There are a handful of areas where self-service systems tend to have problems, such as processing un-barcoded produce, age-authorization items (including cigarettes and alcohol) and very light items that might not register properly on verification scales.
"There are indeed a lot of products that just don't do well in self-checkout," said Mark Frantz, an independent retail analyst in Sarasota, Fla. "But it's not that there are so many little things [going wrong] that it bogs down efficient use."
For software that is designed to be used by nervous consumers who ostensibly have had no training, some in the industry complain that it is typically too unforgiving and nonintuitive.
"Many times, the checkout self-service kiosks do not function," said Norman McLeod, associate director in the market research department at InfoTrends Cap Venture, a job that has him overseeing retail technology research trends.
"Customers try, and they have a frustrating experience. I don't know what it is about the kiosk business, but so many have a fundamental design problem," McLeod said. "What usually happens is that the customer finds that one item will not scan or they have an item that the automatic checkout cannot accommodate."
Retailers point out that customers—statistically—do a better job of properly identifying produce, for example, than does the typical cashier. The customer will know that it's an organic McIntosh apple, even though the cashier may think it looks like a nonorganic Delicious. But will the customer be honest enough to volunteer that the fruit is the much-more-expensive organic version?

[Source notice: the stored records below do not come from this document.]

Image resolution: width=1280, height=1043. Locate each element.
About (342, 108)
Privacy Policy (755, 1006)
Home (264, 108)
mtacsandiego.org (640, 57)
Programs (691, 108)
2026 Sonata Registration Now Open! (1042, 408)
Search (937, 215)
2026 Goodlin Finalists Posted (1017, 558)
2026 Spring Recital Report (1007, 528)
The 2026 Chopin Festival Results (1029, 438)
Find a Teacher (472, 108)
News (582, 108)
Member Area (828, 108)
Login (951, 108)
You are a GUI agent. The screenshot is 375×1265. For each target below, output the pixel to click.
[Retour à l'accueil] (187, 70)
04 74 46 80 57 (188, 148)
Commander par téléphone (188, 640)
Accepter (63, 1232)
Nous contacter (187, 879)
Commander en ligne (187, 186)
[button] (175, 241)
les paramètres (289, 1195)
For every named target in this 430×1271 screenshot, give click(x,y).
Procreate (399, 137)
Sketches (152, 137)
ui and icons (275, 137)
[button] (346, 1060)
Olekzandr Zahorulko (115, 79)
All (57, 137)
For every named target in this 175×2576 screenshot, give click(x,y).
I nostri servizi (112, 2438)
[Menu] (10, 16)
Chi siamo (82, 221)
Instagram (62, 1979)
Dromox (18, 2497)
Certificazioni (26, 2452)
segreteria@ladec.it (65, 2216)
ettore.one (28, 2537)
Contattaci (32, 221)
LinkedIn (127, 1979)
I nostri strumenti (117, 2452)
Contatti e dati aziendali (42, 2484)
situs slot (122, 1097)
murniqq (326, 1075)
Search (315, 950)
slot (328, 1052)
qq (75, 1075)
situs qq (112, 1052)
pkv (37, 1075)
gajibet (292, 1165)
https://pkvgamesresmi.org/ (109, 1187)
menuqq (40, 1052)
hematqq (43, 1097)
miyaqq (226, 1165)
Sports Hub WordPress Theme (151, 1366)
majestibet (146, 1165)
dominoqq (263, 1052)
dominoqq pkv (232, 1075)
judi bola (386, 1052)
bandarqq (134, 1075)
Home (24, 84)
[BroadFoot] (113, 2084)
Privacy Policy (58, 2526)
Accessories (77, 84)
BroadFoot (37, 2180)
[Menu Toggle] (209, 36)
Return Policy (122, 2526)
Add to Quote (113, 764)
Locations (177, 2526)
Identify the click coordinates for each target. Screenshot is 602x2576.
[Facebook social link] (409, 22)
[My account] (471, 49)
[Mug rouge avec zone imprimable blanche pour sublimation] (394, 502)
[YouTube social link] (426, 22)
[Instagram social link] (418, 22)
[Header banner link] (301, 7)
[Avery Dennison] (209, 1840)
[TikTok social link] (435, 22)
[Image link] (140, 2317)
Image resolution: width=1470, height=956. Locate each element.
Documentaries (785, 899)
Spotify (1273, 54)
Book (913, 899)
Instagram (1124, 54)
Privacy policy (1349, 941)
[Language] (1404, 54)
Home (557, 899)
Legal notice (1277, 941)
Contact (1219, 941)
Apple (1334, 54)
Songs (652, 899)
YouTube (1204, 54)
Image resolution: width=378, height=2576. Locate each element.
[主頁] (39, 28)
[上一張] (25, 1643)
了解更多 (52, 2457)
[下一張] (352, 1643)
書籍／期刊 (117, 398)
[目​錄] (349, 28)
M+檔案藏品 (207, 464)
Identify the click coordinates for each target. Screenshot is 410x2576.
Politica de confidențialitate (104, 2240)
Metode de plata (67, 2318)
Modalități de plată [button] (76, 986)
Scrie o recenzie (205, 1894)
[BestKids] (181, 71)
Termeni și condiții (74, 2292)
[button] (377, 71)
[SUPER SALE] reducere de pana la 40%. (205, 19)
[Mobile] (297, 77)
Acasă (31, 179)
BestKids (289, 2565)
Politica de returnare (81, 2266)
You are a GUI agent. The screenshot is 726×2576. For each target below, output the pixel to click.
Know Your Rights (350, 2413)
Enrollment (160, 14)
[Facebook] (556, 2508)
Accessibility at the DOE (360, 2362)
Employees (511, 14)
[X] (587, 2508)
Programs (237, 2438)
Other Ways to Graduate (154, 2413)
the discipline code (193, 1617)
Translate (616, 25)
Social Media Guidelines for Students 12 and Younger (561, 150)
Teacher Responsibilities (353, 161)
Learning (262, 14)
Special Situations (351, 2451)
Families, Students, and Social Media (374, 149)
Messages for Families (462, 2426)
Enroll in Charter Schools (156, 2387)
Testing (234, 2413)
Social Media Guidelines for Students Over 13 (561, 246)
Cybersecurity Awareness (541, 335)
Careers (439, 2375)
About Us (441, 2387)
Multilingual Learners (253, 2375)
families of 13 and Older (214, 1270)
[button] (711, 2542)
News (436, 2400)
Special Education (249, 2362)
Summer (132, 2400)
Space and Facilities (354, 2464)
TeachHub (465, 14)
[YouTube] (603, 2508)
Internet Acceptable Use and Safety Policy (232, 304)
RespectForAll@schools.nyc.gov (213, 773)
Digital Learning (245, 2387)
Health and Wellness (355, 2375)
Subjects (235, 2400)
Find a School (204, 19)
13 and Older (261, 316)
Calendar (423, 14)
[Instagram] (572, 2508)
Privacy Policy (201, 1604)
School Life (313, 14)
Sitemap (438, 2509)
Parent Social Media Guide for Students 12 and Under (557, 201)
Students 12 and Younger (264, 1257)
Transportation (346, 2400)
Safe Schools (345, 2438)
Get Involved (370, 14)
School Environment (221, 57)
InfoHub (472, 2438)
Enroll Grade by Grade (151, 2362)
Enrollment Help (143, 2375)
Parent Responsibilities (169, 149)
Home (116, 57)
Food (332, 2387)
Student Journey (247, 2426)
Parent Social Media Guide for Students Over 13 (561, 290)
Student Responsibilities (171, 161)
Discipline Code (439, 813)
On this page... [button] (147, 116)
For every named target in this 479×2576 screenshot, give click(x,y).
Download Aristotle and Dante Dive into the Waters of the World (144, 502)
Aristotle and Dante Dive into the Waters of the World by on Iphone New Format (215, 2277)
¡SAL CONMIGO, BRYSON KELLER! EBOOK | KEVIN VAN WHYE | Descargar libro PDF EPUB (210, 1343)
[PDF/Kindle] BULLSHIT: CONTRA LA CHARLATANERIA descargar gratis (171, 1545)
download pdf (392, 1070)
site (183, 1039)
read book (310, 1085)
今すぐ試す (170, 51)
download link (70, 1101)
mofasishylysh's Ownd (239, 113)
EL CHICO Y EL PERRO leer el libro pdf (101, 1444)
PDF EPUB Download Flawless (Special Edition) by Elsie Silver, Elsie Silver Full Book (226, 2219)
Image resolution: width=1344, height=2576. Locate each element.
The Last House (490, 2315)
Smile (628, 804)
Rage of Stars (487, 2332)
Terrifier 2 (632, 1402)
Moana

Although some IBM self-checkout systems in Europe claim to be able to identify produce by smell, that's not a U.S. capability yet. Most systems require special bagging, labels and sometimes human intervention.
"The self-service kiosks are horrible at dealing with produce," McLeod said.
And when the self-service system is confronted with an unexpected request, it gets rather grumpy, McLeod said. "One design issue that is very difficult to overcome is that it fundamentally cannot handle exception. If anything happens outside of its parameters, it won't work. For [self-service] to truly work, there need to be improvements upstream" at the interface design and programming end.
Caroline McNally is the chief marketing officer at Pay By Touch, a company that makes biometric authentication devices that work with self-checkout systems. McNally said she discovered the interface challenges herself.
"Where I live, there really isn't a lot of self-checkout," she said, but when she tried it while traveling one day, "I couldn't figure it out." As an executive involved in this segment, she said she experienced "this stupid factor" until an employee came over and offered some assistance.